There are benefits to the SOX compliance that our company definitely needed. I just think we're going way overboard with some of the controls. When Deloitte goes into a company as advisors, they should stress remediation on controls not currently mitigated. Many companies (like ours) went overboard on trying to make sure every single control was mitigated in too tight of a timeframe. This creates more instability and costs more to implement than the benefits provided to the company and stockholders.

Deloitte is currently working with our internal auditors. They will begin testing though as external auditors at the end of this week.

v. fransman
re: <b>SOX Auditing Companies SUCK!!!!</b>
Important notice in the one year evolution, SOX isn't their to punnish, but rather gives guidelines why working in separate intities does not work. By providing auditing cappabilities, you will automatically have a better overall view. SOX only works when a company that implemenents sox does this in several domains:
- the business stategies
- the peoples mind
- the supporting technologies

Its only when all aspects are working together that an added value is generated, thus looking towards SOX as an IT work generator is totally misplaced. It just happens that the auditing data resides on IT, but the data comes from people working according to well defined processes.

Complaining abouth auditing firms is somewhat misplaced, as they do not intend to privide the solution, but rather point towards elements needing attention (possitive or negative).

BTW: the auditing company for SOX may not be a service provider, thus that IT department will not have benefits at that specific customer.
BTW2: by having an IT department internal and SOX specialists, they are able to improve their offerings based on internal advise on both business aspects of SOX as IT aspects.

Kevin Noakes
re: <b>SOX Auditing Companies SUCK!!!!</b>
We have been working with one of the top auditing firms for over two years and are the technology provider to their Continuous Online Auditing solution. They realized that SOX would be almost prhobibitively expensive to implement unless you could continuously monitor the controls.

The SOX tests that our partners have built run in real time, so the moment something is breeched the audit team know about it. This has obvious benefit for SOX in that if something breaks a week after you perform a manual audit it could be a nightmare to fix and may even be too late to get SOX sign off if it occurs at the wrong time of the year.

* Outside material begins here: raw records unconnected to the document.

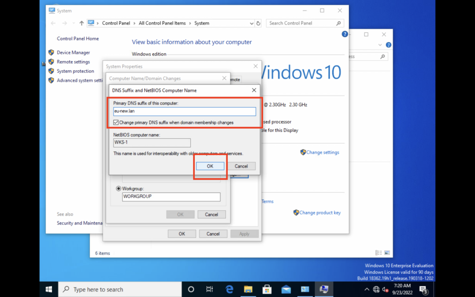
Task: Switch to the Remote tab in System Properties
Action: (234, 80)
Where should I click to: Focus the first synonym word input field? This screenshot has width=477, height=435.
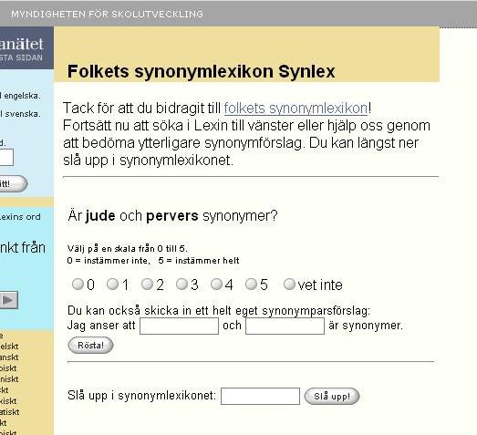pyautogui.click(x=179, y=326)

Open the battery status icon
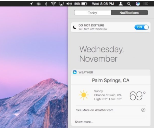point(84,4)
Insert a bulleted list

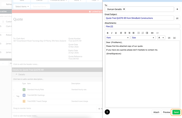139,33
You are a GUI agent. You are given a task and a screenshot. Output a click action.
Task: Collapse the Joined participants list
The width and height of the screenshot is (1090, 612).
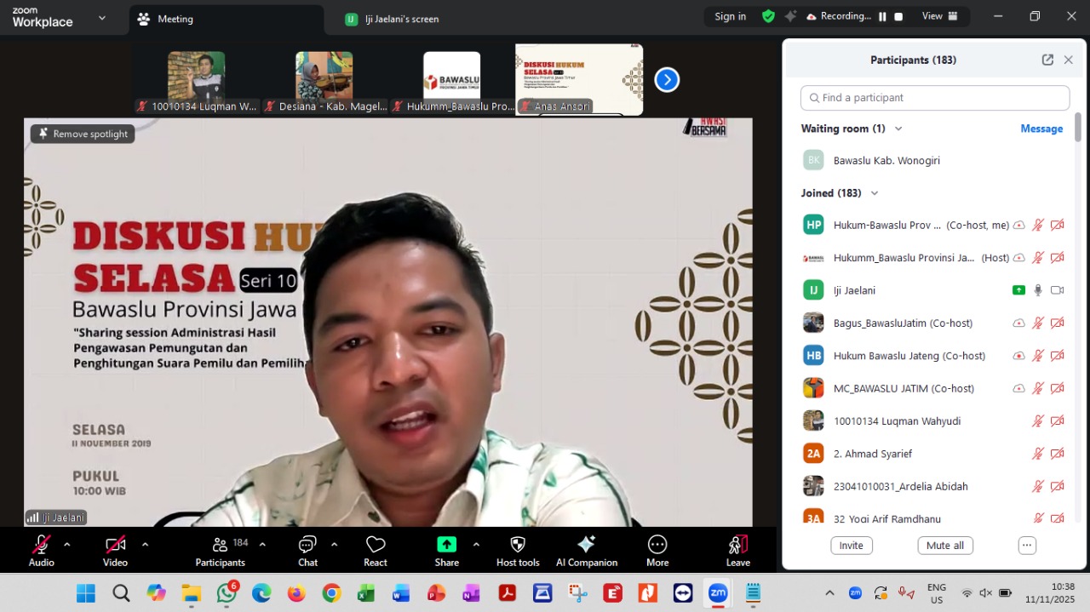coord(873,192)
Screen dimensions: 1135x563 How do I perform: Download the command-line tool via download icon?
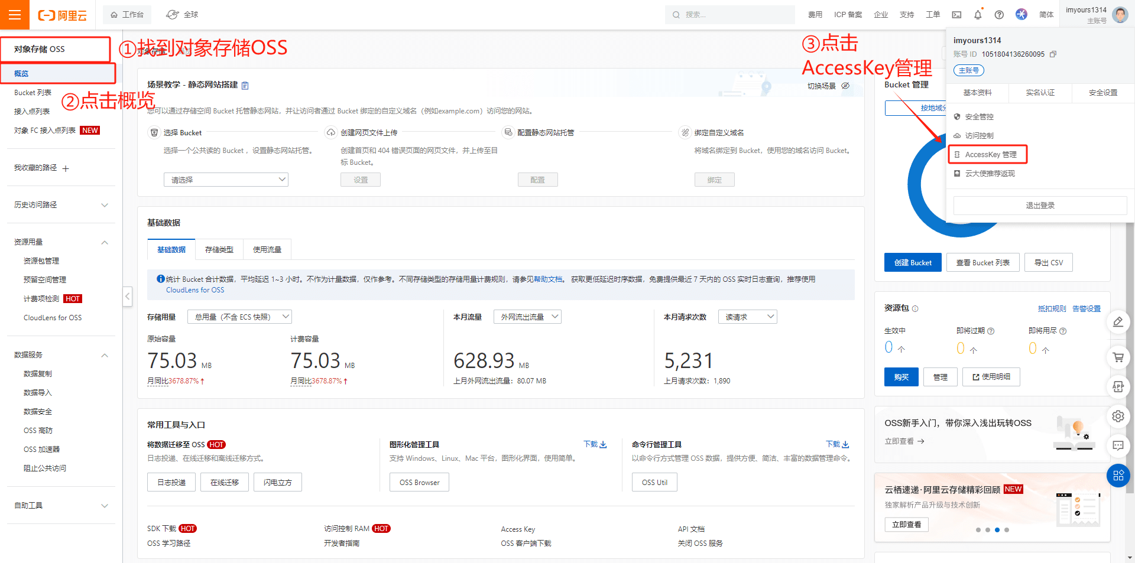[x=845, y=444]
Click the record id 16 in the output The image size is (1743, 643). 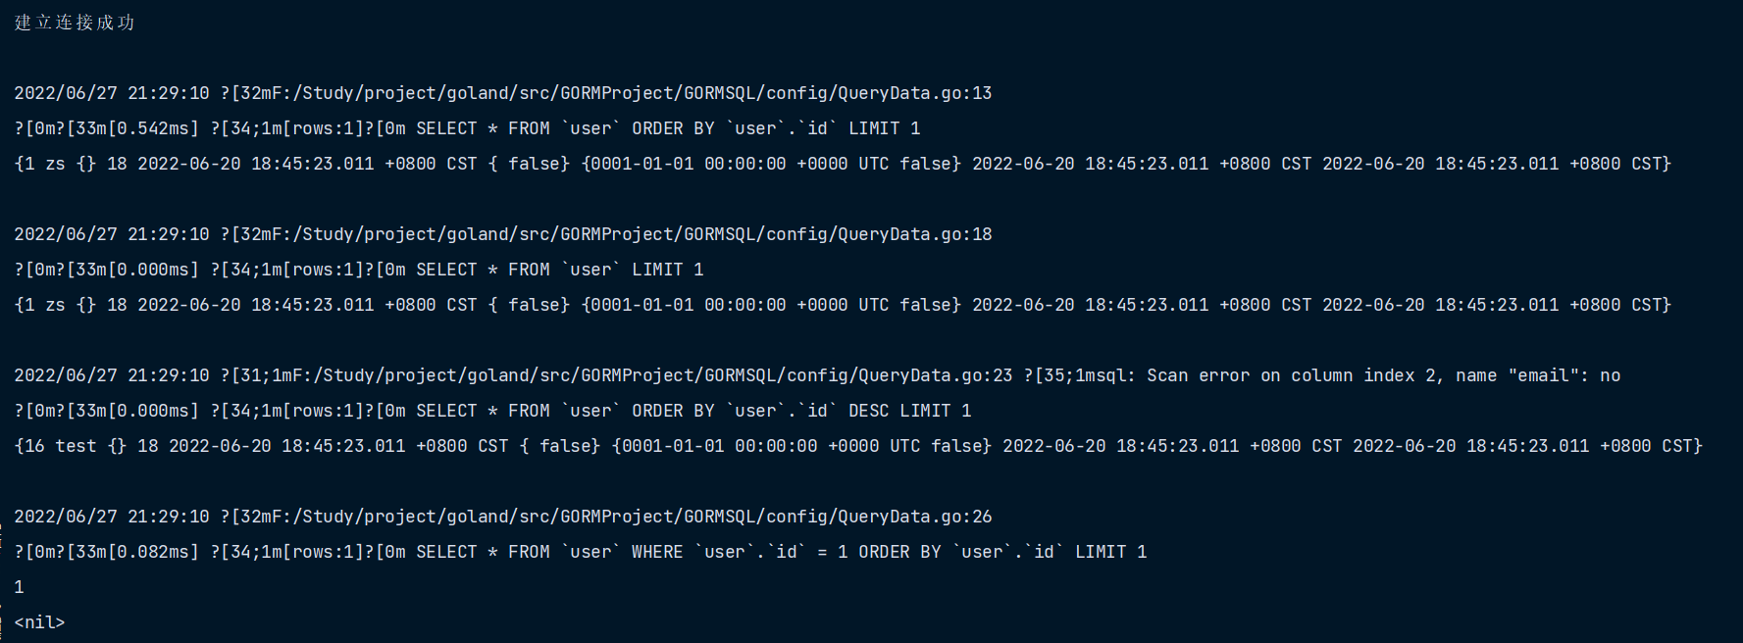(x=34, y=446)
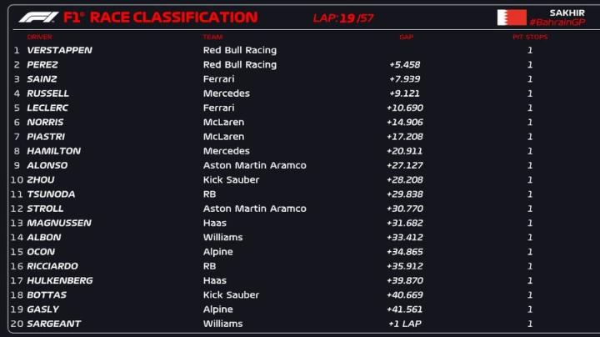This screenshot has height=337, width=600.
Task: Select the F1 RACE CLASSIFICATION title
Action: click(x=160, y=18)
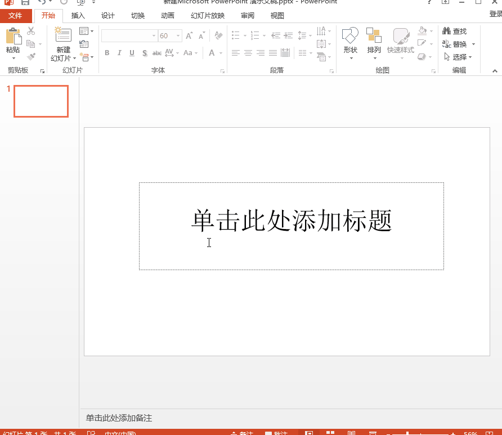Toggle bold formatting
502x435 pixels.
point(106,53)
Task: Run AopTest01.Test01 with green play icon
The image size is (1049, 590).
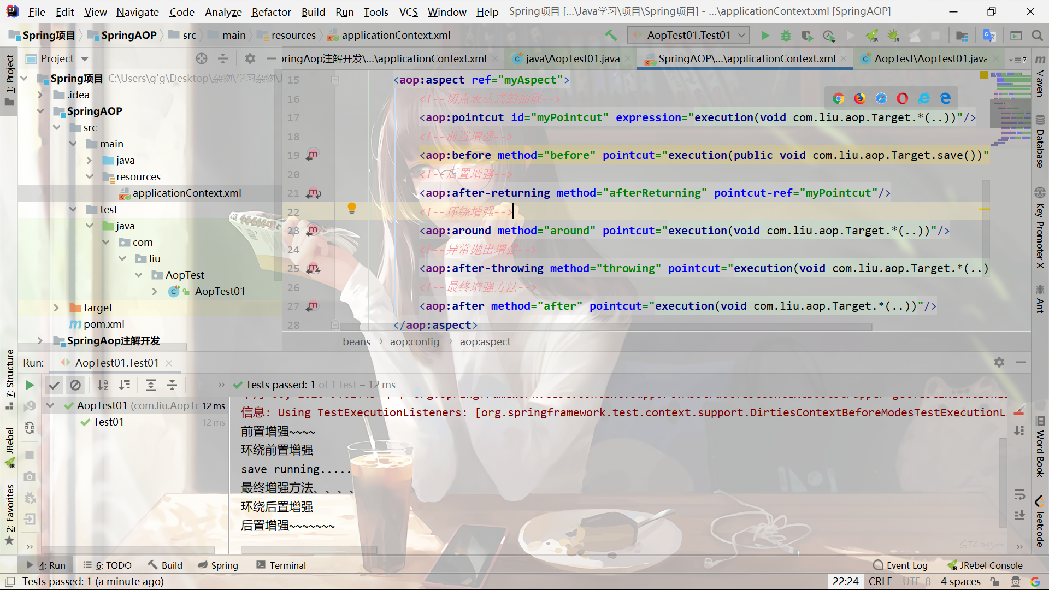Action: (x=765, y=36)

With continual auditing you get maximum possible time to resolve issues and traceability that you do have controls in place that tell you when things break. Continual auditing with the correct tools (yes ours ;o) has one very big upside to frequent forensic auditing in that you get the opportunity to execute additional processes as and when things happen, so for example if a control to prevent the same user from entering and approving a purchase is turned off, you get the opportunity to know that something fraudulant may be about to take place, if you wanted, you could even forceably turn it back on!

Internal auditors will spend far less time performing analysis on hostoric data to try to detect the causes of issues and for external auditors, they save a great deal of time by not having to be on site unless they have issues to resolve, many of which would not require site visits anyway.